Project Summary Kidney podocytes operate under substantial biomechanical stress as part of their physiological function to filter plasma. They have a specialized dynamic actin cytoskeleton structure to reinforce the fragile foot process morphology that is required for their function. Using in vivo proteomic screening and mining of NephroSeq data, we have identified nebulette as a novel scaffolding protein that may play a role in organization and maintenance of the podocyte cytoskeleton and adhesion. Nebulette is an actin-binding protein expressed highly in the heart; mutations on its nebulin repeat domains have been linked to abnormal cardiac biomechanics and dilated cardiac hypertrophy.

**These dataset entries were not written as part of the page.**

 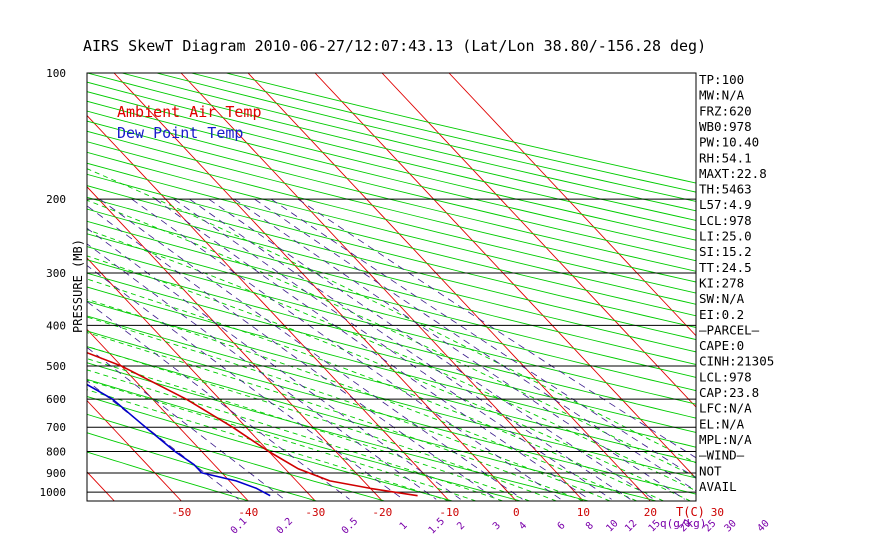 I want to click on mixing-ratio-tick: 12, so click(x=631, y=526).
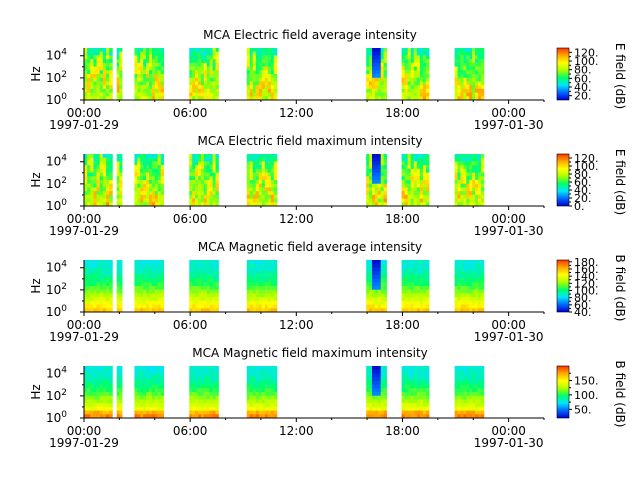 The height and width of the screenshot is (480, 640). I want to click on colorbar: 20.40.60.80.100.120. E field (dB), so click(592, 76).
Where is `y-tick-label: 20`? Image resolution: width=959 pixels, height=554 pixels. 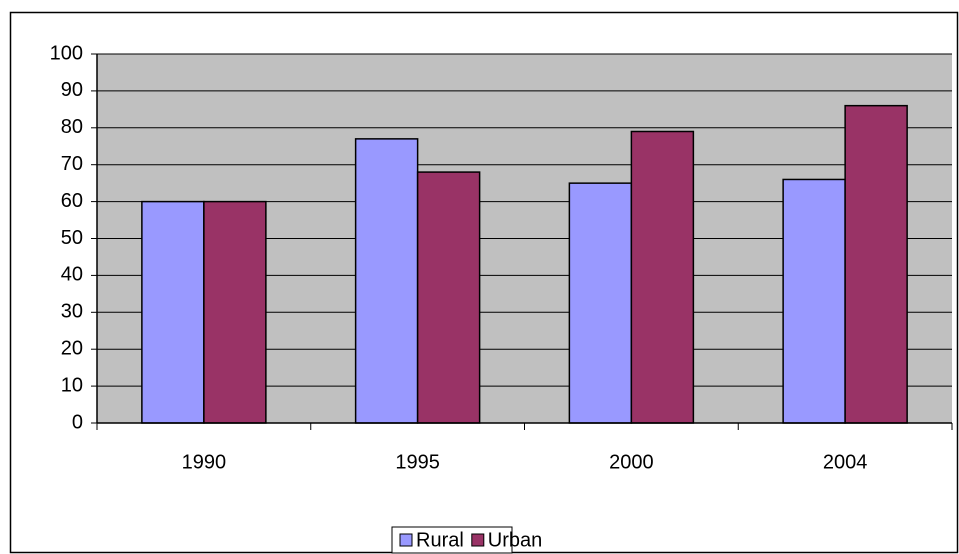
y-tick-label: 20 is located at coordinates (72, 348).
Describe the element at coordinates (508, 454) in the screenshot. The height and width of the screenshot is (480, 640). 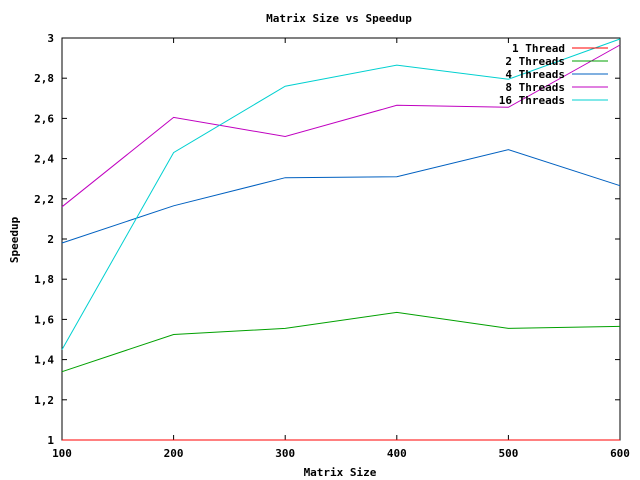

We hypothesize that nebulette plays a critical role in stability of actin filaments in kidney podocytes, increasing their biomechanical resilience against injury. We will test this hypothesis in vitro and in vivo using cultured primary podocytes and podocyte-specific nebulette knockout mice, respectively. We will use high-content imaging to characterize morphological changes associated with nebulette ablation and live-cell microscopy to determine its effects on cell motility and calcium dynamics. We will also quantitatively characterize cytoskeletal biomechanics using atomic force microscope elastography. We will then use proteomics and network analyses to construct a spatially specific partial differential equations- based dynamical model to quantify contribution of different biphysical components of nebulette in cytoskeletal stability and focal adhesion distribution and function. This in silico process will also identify likely drug targets that may modulate podocyte mechanobiology in a cell-specific manner. We will finally test the contribution of nebulette to in vivo podocyte physiology using two different disease models in podocyte-specific nebulette knockout mice. Through these experiments and computational modeling, we will thoroughly characterize the role of nebulette in glomerular physiology, and potentially identify novel pathways to modify biomechanical resilience of podocytes under healthy and disease conditions.